*** Opening of DATA FOR REVIEW ***

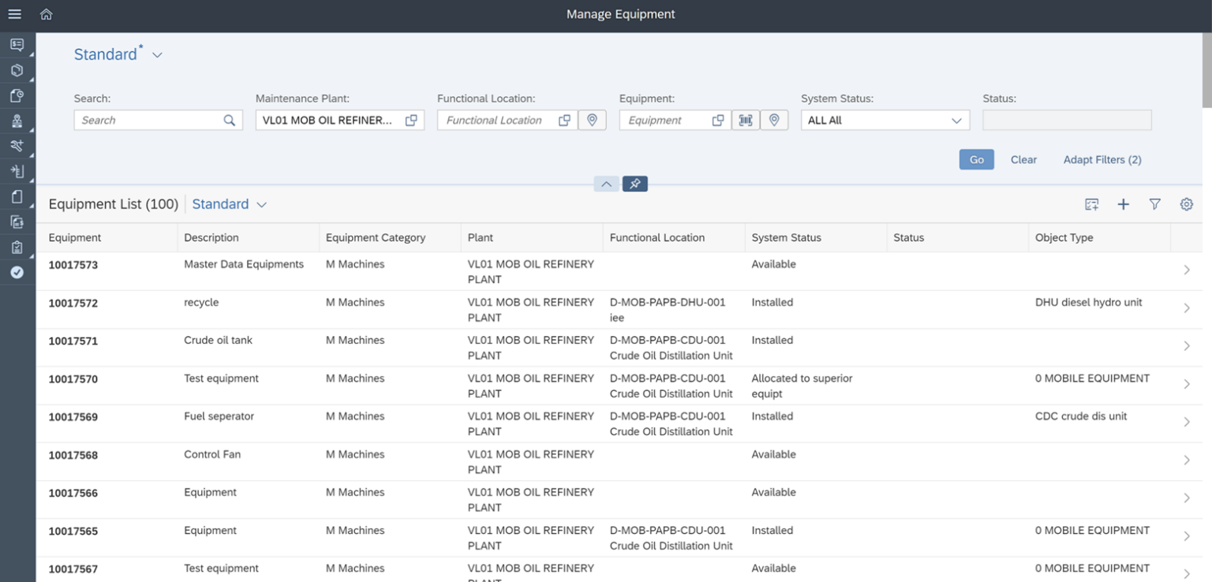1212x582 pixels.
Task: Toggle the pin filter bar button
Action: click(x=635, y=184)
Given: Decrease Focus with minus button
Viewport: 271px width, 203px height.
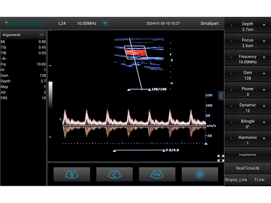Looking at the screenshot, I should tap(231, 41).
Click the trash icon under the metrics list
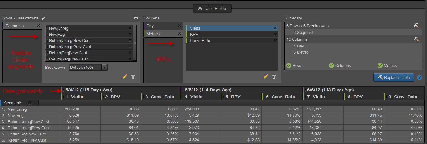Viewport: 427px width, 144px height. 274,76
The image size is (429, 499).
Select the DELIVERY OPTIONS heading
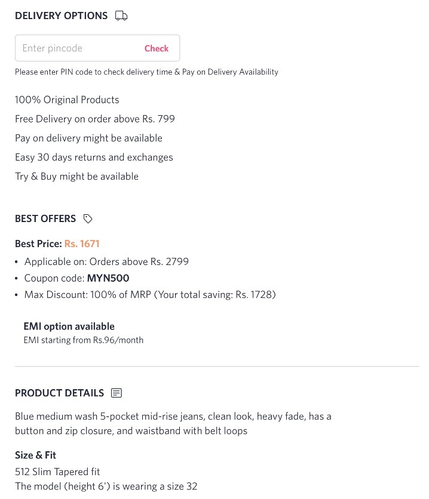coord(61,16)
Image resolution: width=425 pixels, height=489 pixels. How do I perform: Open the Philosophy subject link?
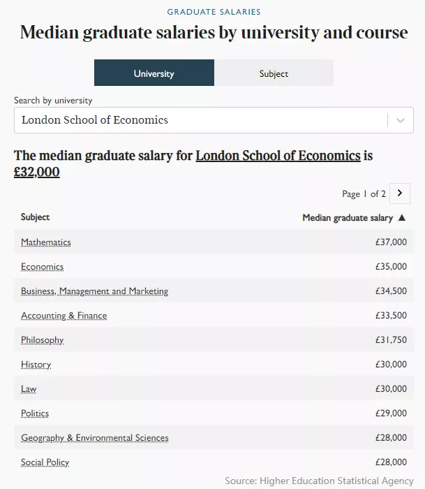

*** Close of DATA FOR REVIEW ***
*** Opening of DATA FOR REVIEW ***

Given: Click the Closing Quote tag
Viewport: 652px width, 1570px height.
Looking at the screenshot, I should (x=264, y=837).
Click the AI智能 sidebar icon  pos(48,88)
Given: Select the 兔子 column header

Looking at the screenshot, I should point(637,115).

*** Close of DATA FOR REVIEW ***

_ACTION ITEM_
Please output, exactly as written, the lines above from the one holding "Given: Decrease Focus with minus button" through the one holding "Image resolution: width=425", both included, with the pictures omitted.

_RESPONSE TO THE TASK_
Given: Decrease Focus with minus button
Viewport: 271px width, 203px height.
Looking at the screenshot, I should tap(231, 41).
Click the trash icon under the metrics list
Viewport: 427px width, 144px height. 274,76
The image size is (429, 499).
Select the DELIVERY OPTIONS heading
coord(61,16)
Image resolution: width=425 pixels, height=489 pixels. How do I perform: Open the Philosophy subject link?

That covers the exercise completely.